[Begin Stored data]
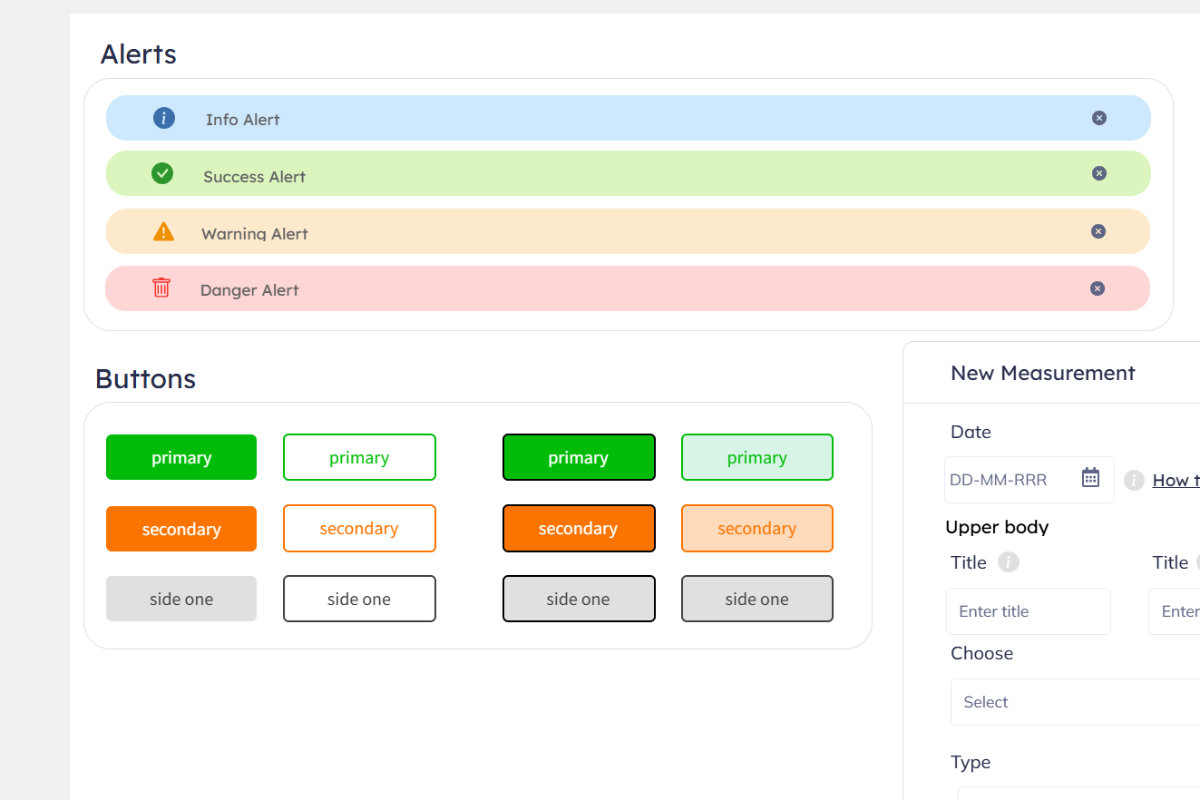1200x800 pixels.
Task: Click the DD-MM-RRR date input field
Action: click(x=1008, y=480)
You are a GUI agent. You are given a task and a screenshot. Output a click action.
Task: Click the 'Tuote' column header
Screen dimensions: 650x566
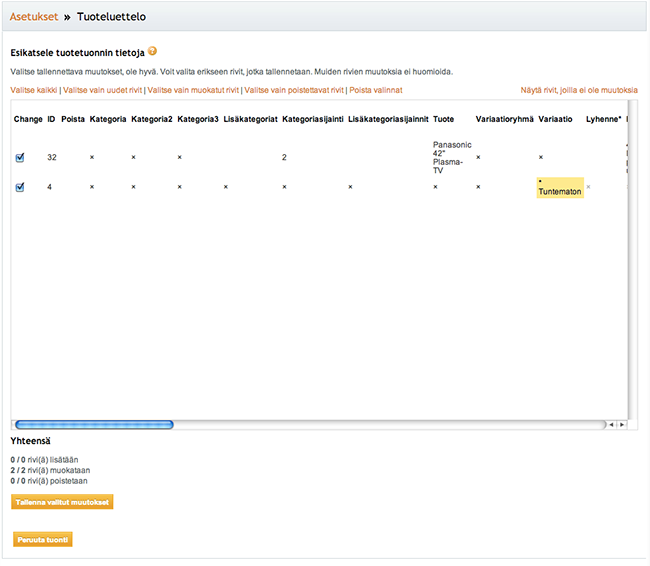coord(443,119)
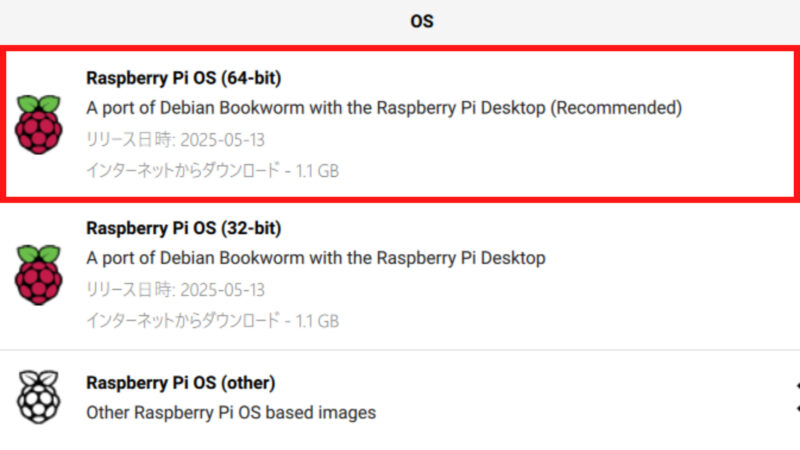Click the OS dialog header title

[x=422, y=21]
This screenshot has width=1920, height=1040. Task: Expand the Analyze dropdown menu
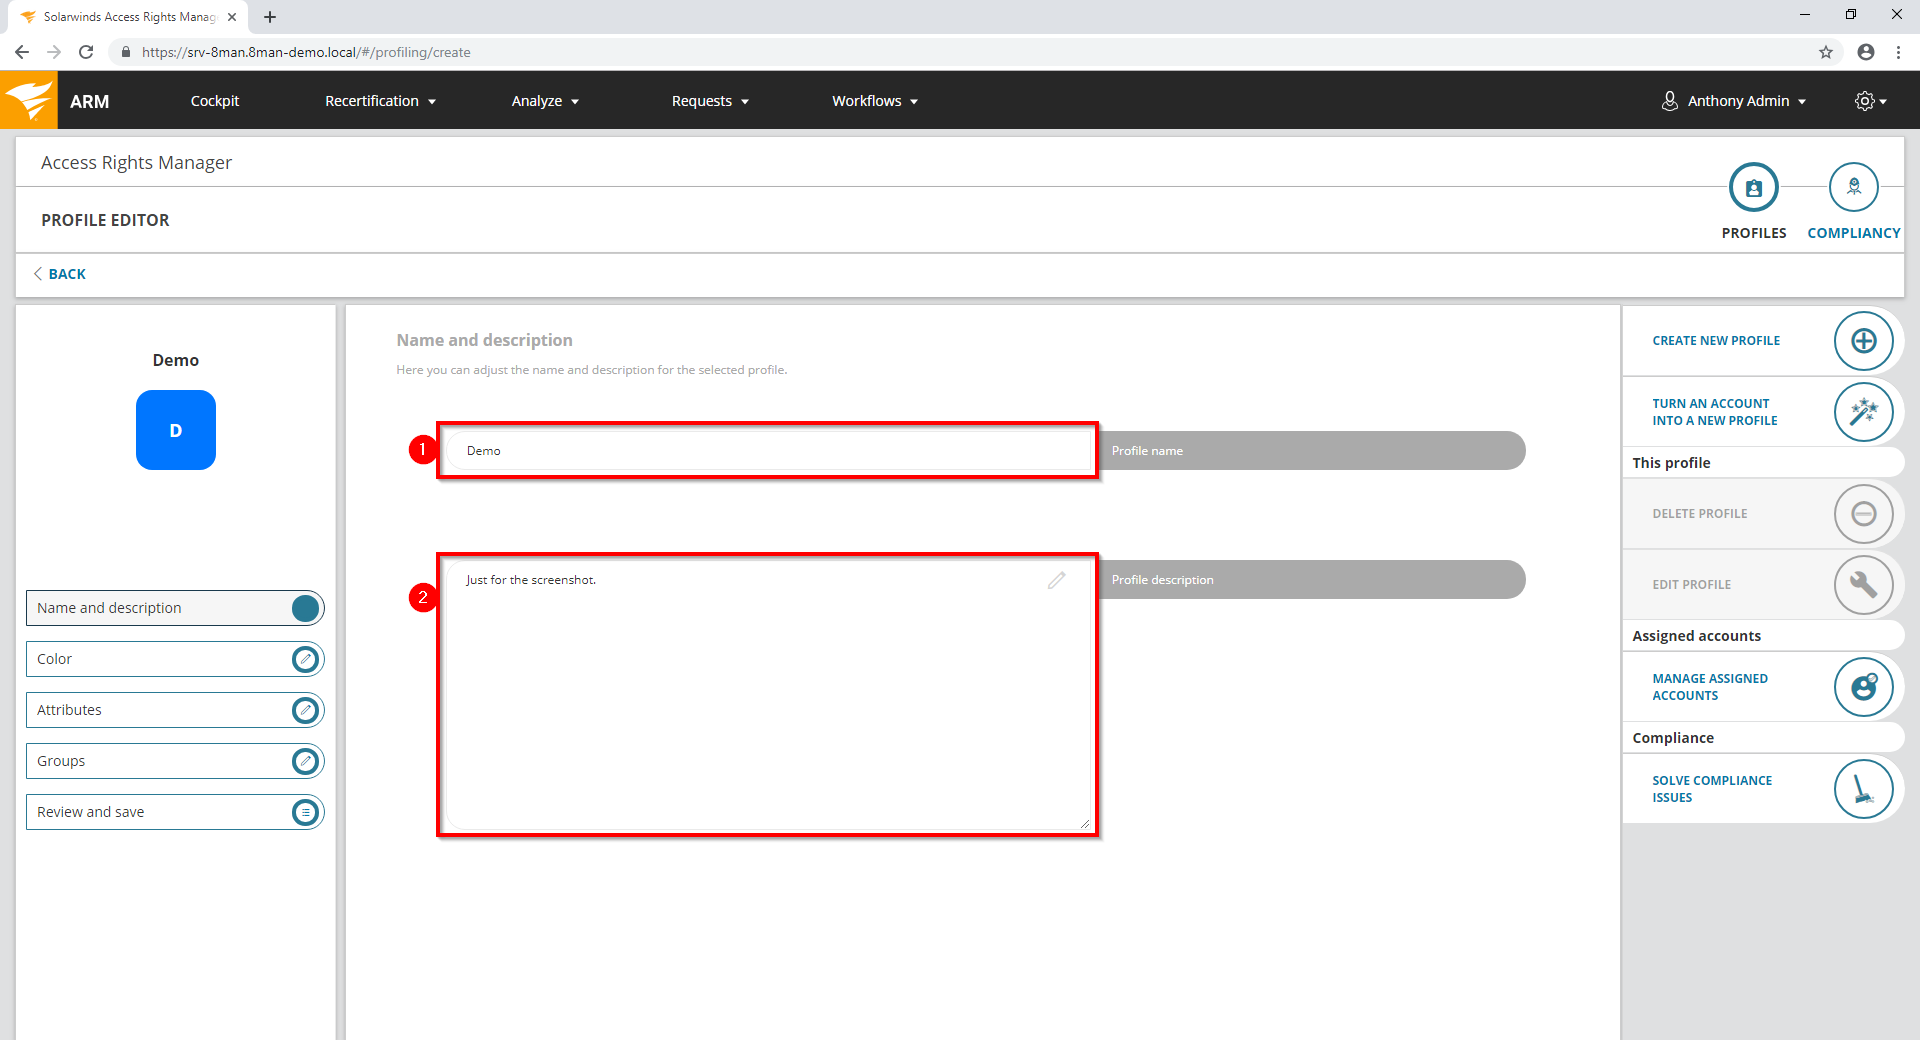[545, 101]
[End Stored data]
Put the lines above into a Markdown table with the columns "Row" and "Line text", numbering each row and omitting blank lines. Leave the pictures out of the table.

| Row | Line text |
|---|---|
| 1 | 1200x800 pixels. |
| 2 | Task: Click the DD-MM-RRR date input field |
| 3 | Action: click(x=1008, y=480) |
| 4 | You are a GUI agent. You are given a task and a screenshot. Output a click action. |
| 5 | Task: Click the 'Tuote' column header |
| 6 | Screen dimensions: 650x566 |
| 7 | coord(443,119) |
| 8 | Click the OS dialog header title |
| 9 | [x=422, y=21] |
| 10 | This screenshot has width=1920, height=1040. Task: Expand the Analyze dropdown menu |
| 11 | [545, 101] |